I have a hexagonal grid, and I am calculating the number of the cell, this counts from 1 to 225 in my example starting in the left lower corner, going to the right. So cell 16 is placed a bit offset right above cell 1. see snapshot: example of grid I'm working with

Therefor, if I have the Y coordinate, the X coordinate has to be either rounded, or ceiling. In my application the user points out cells, I save this and in a for loop go through the cells to determine the cells he chose as follows, with toy input values for Xcells and Ycells the user would have chosen:

gridsize <- 15 

 Xcells <-c(0.8066765, 1.8209879, 3.0526517, 0.5893240)
 Ycells <-c(0.4577802, 0.4577802, 0.5302311, 1.5445425)

 clicks <- length(Xcells)
 cells <-vector('list', clicks)

This corresponds to cell 1 2 3 and 16. 4 clicks.

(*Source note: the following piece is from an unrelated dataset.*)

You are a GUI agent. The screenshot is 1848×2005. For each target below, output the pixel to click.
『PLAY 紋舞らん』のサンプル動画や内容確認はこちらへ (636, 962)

Now to determine the cell numbers:

  Y <- ceiling(Ycells)
      for(i in 1:clicks){
        if(Y[i]%%2==1){
           X[i] <- round(Xcells[i])
        }
      else{
         X[i]<- ceiling(Xcells[i])
         }

      #determine the cell numbers and store in predefined list
      cells[[i]] <- (Y[i]-1)*gridsize + X[i]
       }

So if the Y is 'even' the X has to be rounded, and if the Y is 'un-even' it has to be the ceiling value.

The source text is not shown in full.